[Data to process — start]
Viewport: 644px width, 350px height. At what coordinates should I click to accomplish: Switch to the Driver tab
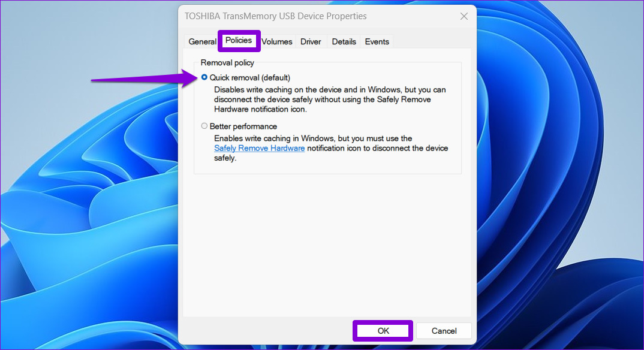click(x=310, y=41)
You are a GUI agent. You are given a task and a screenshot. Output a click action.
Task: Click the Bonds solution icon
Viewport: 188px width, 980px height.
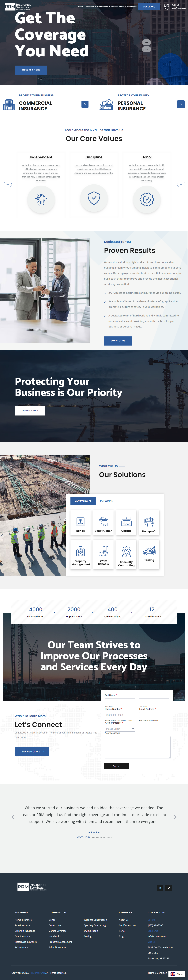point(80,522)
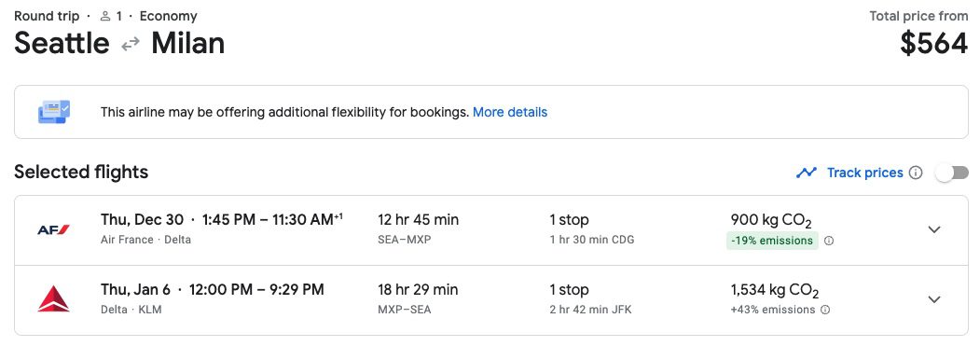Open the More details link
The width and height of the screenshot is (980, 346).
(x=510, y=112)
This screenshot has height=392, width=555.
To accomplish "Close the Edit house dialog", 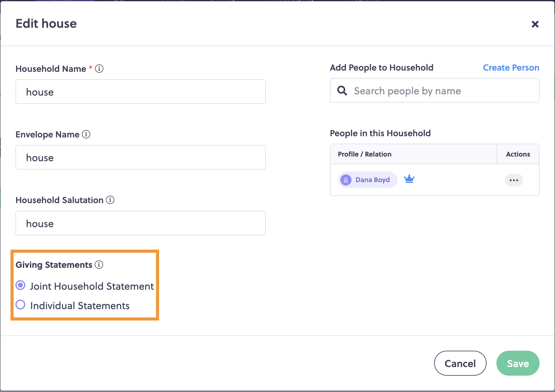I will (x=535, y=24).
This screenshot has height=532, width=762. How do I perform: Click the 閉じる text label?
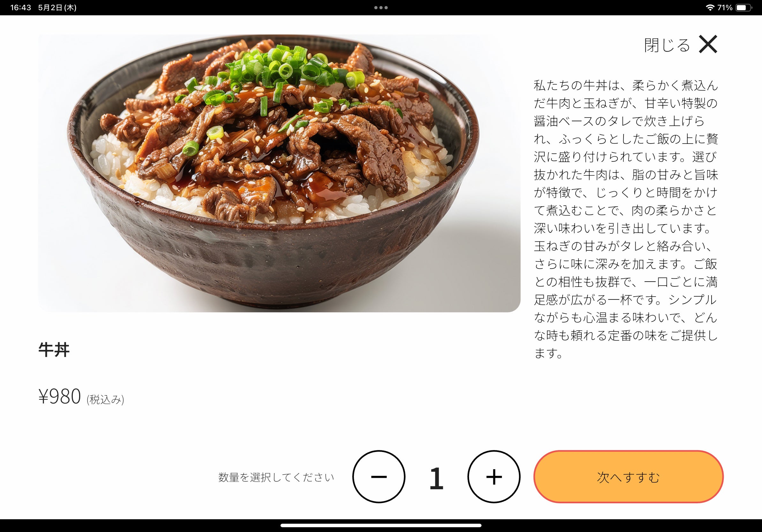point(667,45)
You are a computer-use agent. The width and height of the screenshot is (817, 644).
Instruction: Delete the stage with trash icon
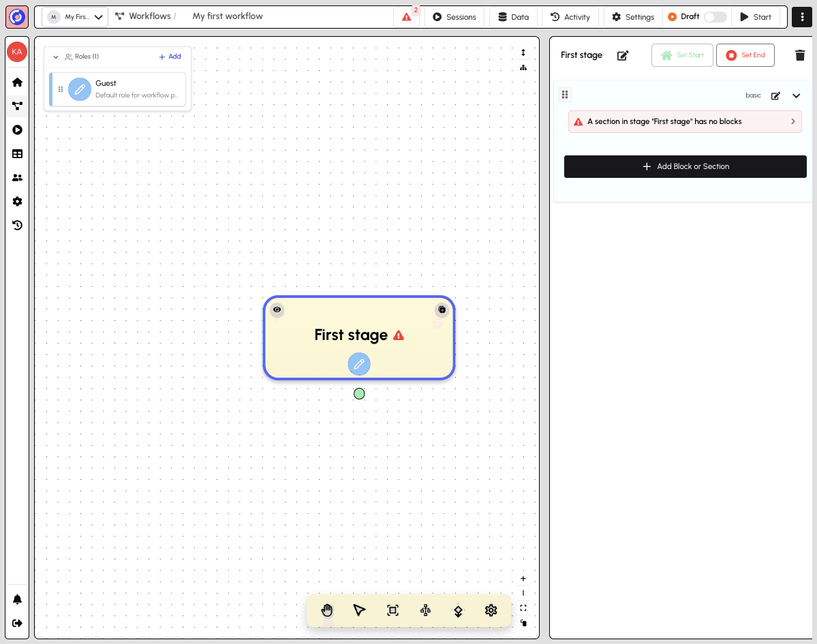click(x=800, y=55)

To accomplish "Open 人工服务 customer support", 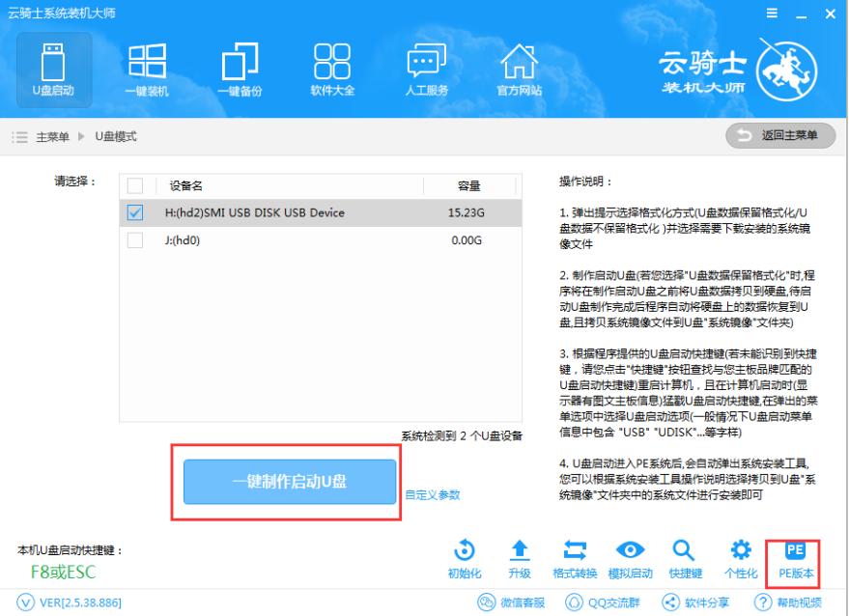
[Data to process — finish]
## Task to complete
The required output is an exact copy of the lines from the start of the material above through the line containing "Task: Click the Bonds solution icon", inclusive, with no pictures in it.

## Your response
Viewport: 644px width, 350px height. At what coordinates should I click to accomplish: Switch to the Driver tab
click(x=310, y=41)
You are a GUI agent. You are given a task and a screenshot. Output a click action.
Task: Click the Bonds solution icon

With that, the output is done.